Especialistas explican qué es la tortícolis, cómo prevenirla y qué opciones de tratamiento existen para aliviar el dolor y la rigidez cervical.
La tortícolis es una contractura de la musculatura cervical que provoca una postura anormal del cuello, con rotación y lateralización sostenida hacia un lado. Su nombre proviene del latín tortus (torcido) y collis (cuello). Según el doctor David Hernández Herrero, jefe de Medicina Física y Rehabilitación en el Hospital La Paz, esta afección puede originarse por simples malas posturas al dormir, hasta ser manifestación de enfermedades neurológicas como la distonía cervical o incluso presentarse desde el nacimiento, conocida como tortícolis congénita.
Causas diversas
La tortícolis puede deberse a distintos factores. Entre ellos:
- Congénita, relacionada con el acortamiento del músculo esternocleidomastoideo.
- Distónica, causada por alteraciones del sistema nervioso.
- Simple, consecuencia de contracturas por malas posturas.
- Secundaria, vinculada a lesiones, infecciones o patologías óseas.
Síntomas característicos
Los pacientes suelen presentar dolor cervical, rigidez muscular, limitación de movimientos y postura anormal de la cabeza. En ocasiones aparecen dolores de cabeza, temblores leves e inflamación de los músculos del cuello.
En los casos congénitos, los síntomas aparecen entre las dos y cuatro semanas de vida, con inclinación de la cabeza hacia un lado y rotación de la barbilla hacia el contrario. En algunos bebés puede palparse un pequeño bulto en el músculo afectado.
Prevención en la vida diaria
Los especialistas recomiendan evitar posturas forzadas como dormir con almohadas inadecuadas o sostener el teléfono de manera incómoda durante largos periodos.

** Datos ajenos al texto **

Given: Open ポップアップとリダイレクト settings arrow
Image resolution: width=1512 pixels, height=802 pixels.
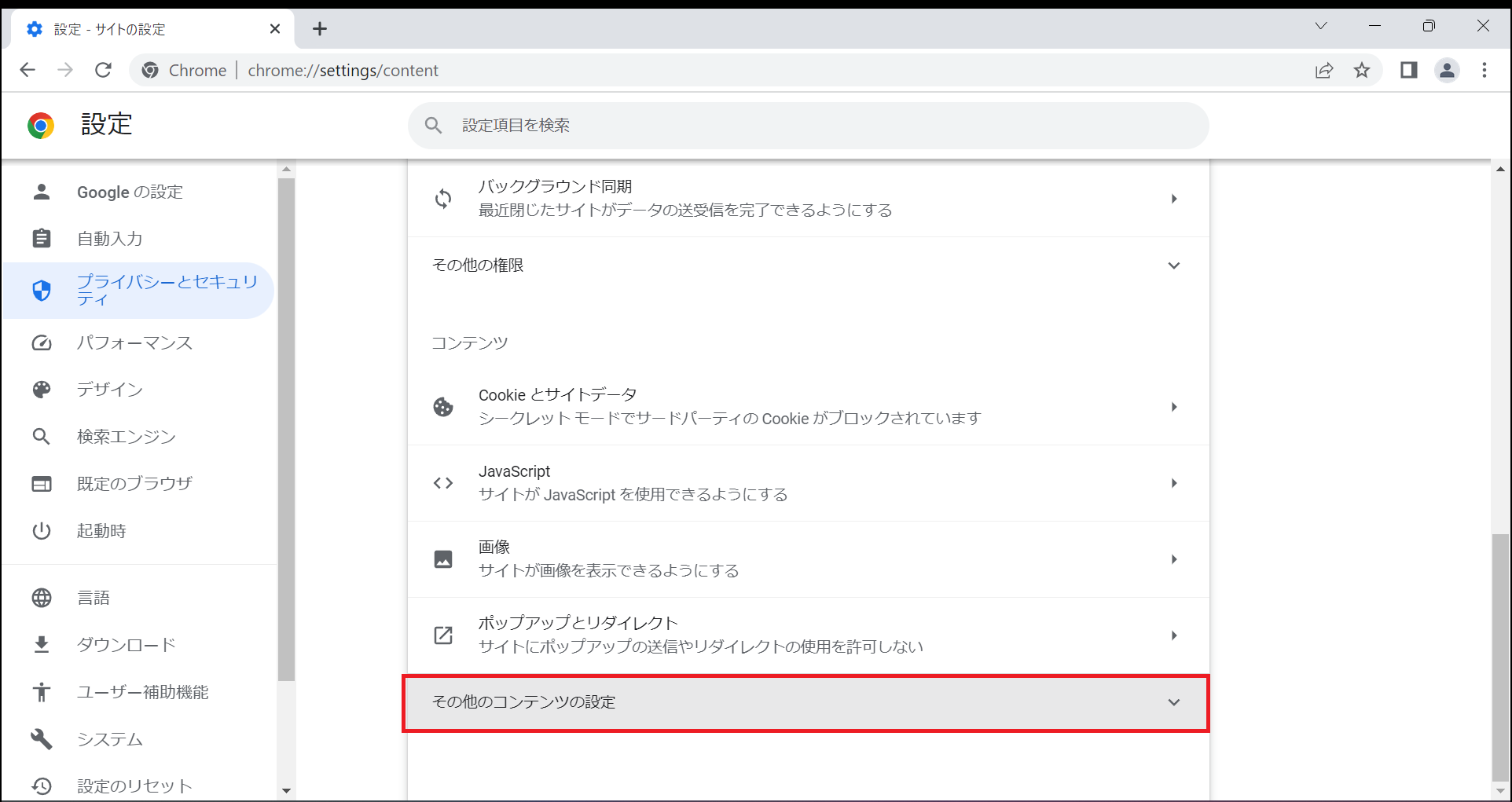Looking at the screenshot, I should pyautogui.click(x=1174, y=635).
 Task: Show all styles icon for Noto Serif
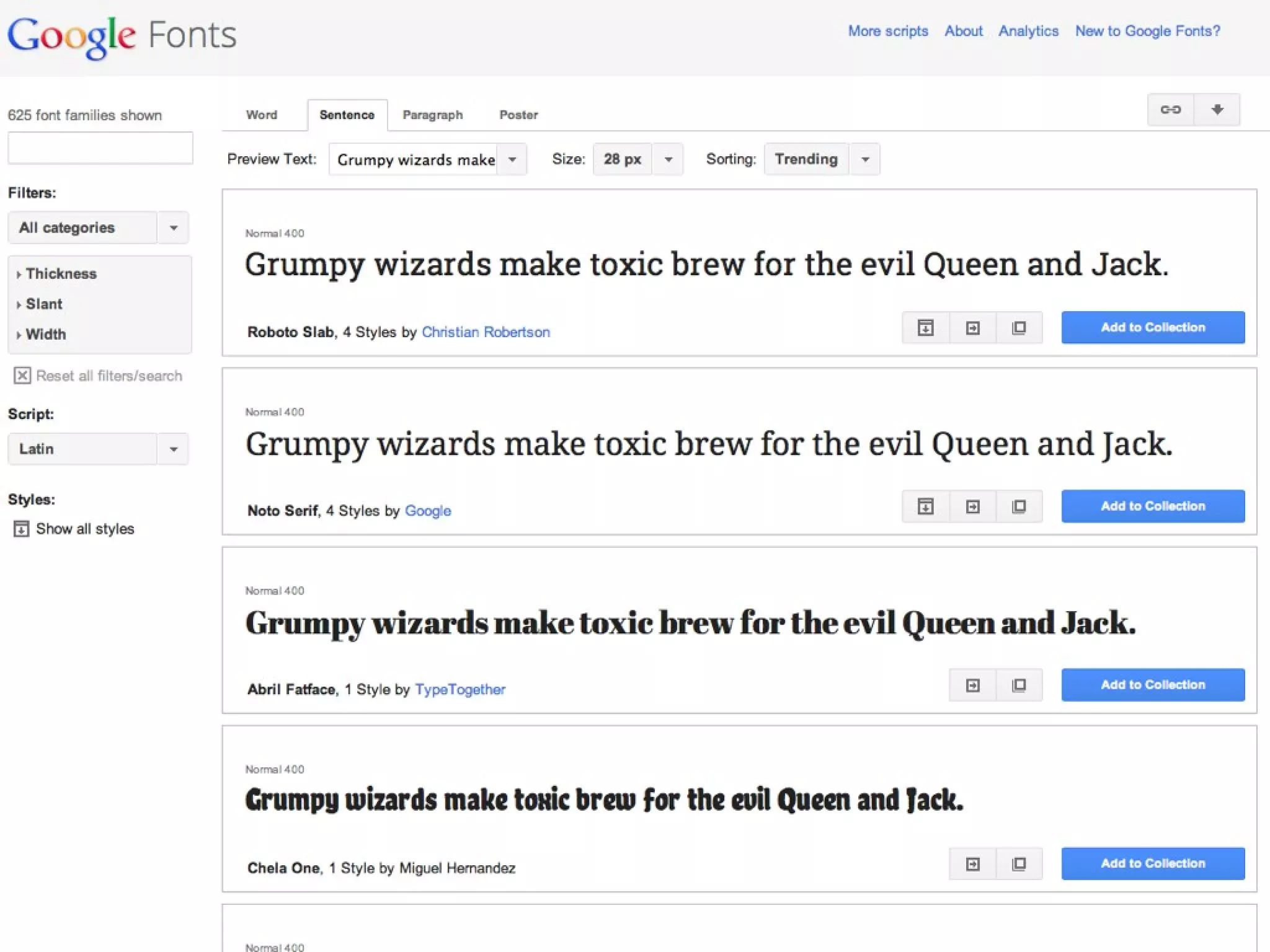[925, 506]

También aconsejan realizar estiramientos cervicales, técnicas de relajación y movimientos suaves para reducir el riesgo en personas propensas.
Tipos de tortícolis
Existen diversas formas de presentación:
- Simple por contractura muscular.
- Congénita, presente desde el nacimiento.

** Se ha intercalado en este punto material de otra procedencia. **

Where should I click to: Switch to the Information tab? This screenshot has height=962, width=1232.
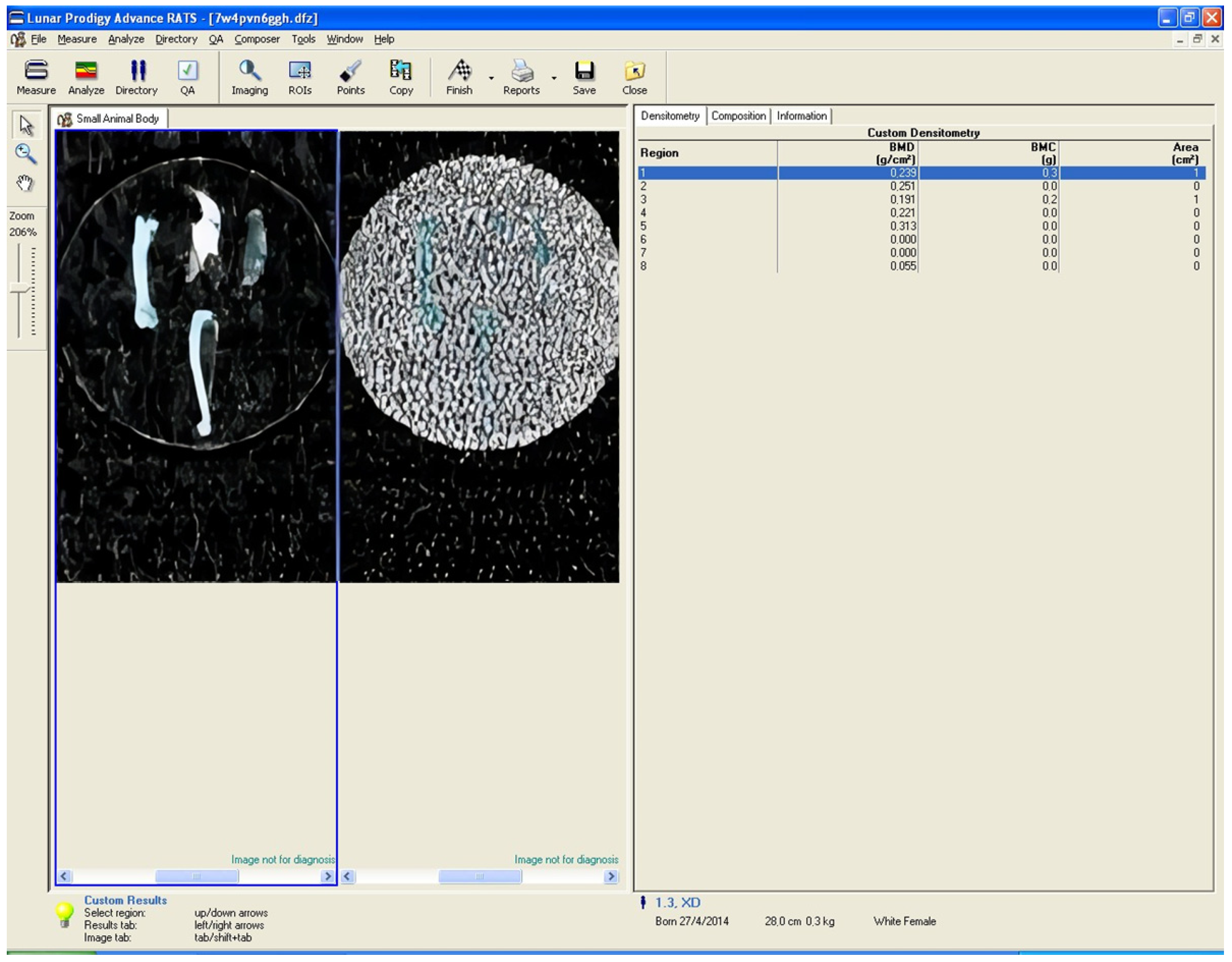(x=801, y=116)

- Neurológica, asociada a distonías.
- Secundaria, derivada de infecciones, ganglios inflamados o abscesos en el cuello.
Diagnóstico médico
La tortícolis se diagnostica a través de la exploración física, donde se observa la posición anormal de la cabeza, la rigidez y el acortamiento de los músculos del cuello. La dificultad radica en determinar la causa exacta, ya que esta definirá el tratamiento adecuado.
Tratamientos disponibles
Las opciones terapéuticas varían según el origen de la dolencia:
- Ejercicios de estiramiento y fisioterapia para relajar los músculos.

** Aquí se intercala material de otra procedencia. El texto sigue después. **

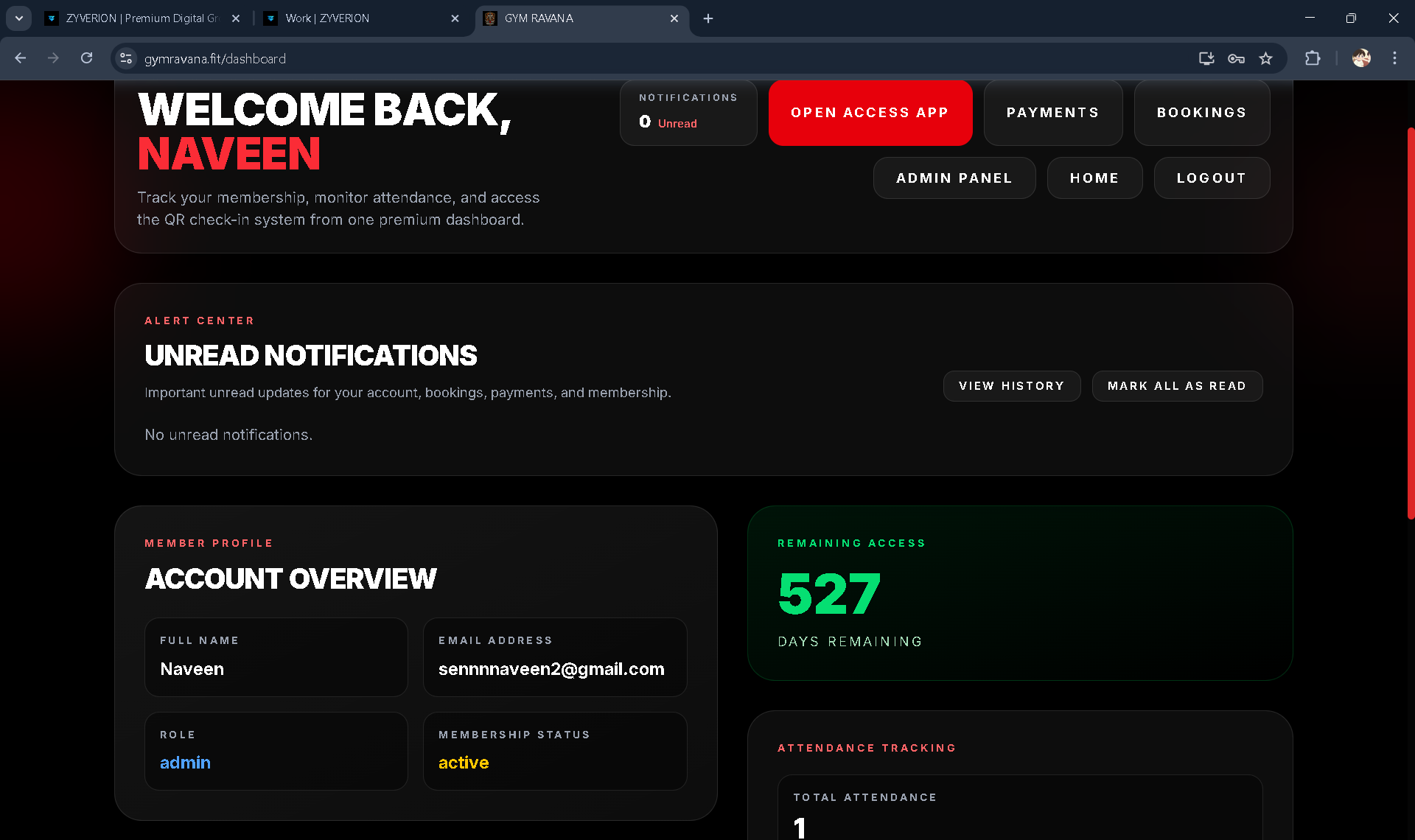Screen dimensions: 1415x840
Task: Open the tab search dropdown arrow
Action: 18,18
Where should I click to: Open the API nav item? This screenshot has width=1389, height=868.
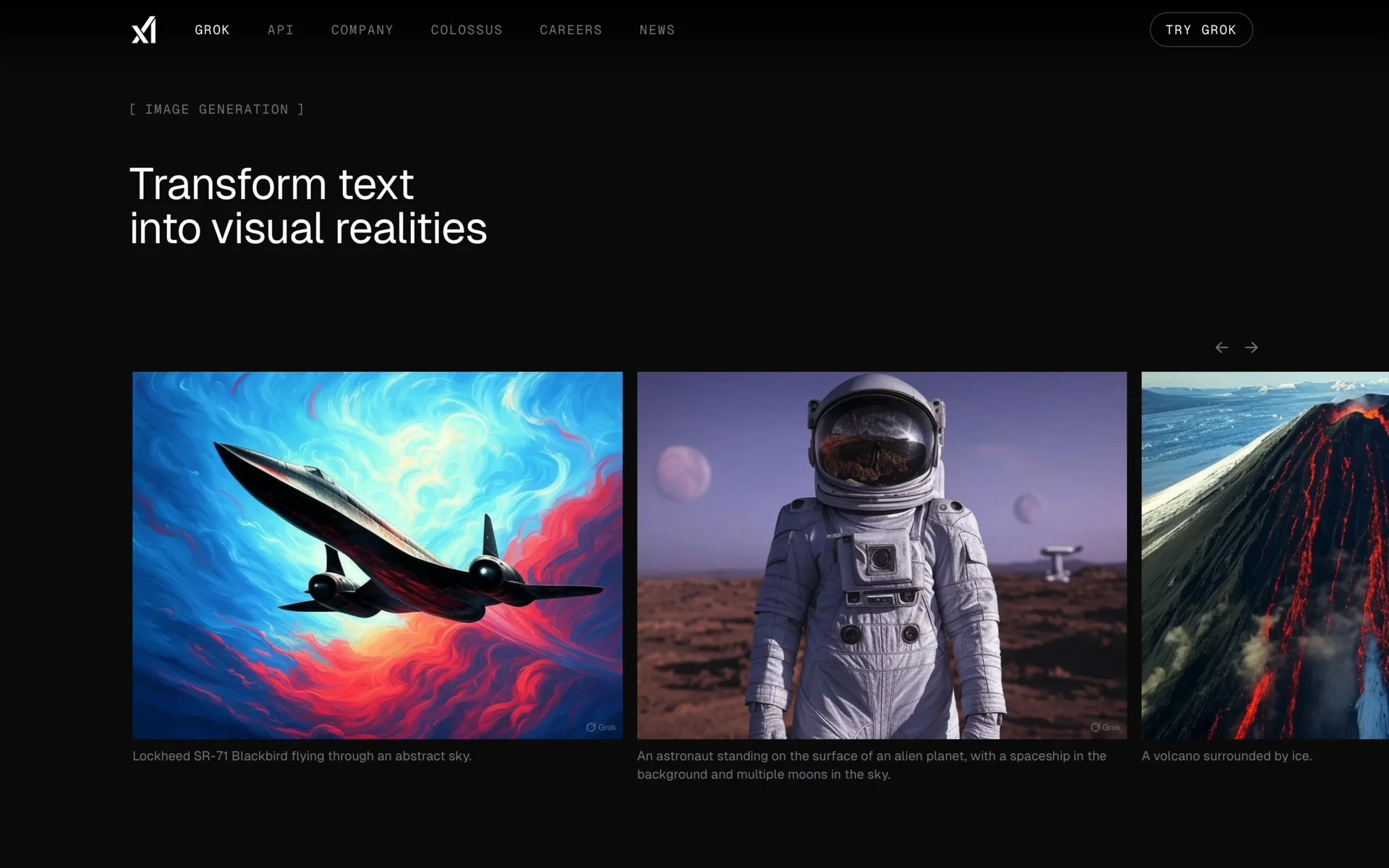click(281, 30)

- Aplicación de calor seco suave para reducir la contractura.
- Toxina botulínica, utilizada en casos de distonía cervical.
- Medicamentos analgésicos y relajantes musculares para aliviar el dolor.
- En recién nacidos con tortícolis congénita, fisioterapia dirigida para estirar el músculo afectado.
El doctor Hernández Herrero advierte que el uso de collarines no suele ser recomendable, ya que puede empeorar la presión sobre los músculos contracturados. Solo en algunos casos se emplean después de un tratamiento, para mantener la posición normal recuperada.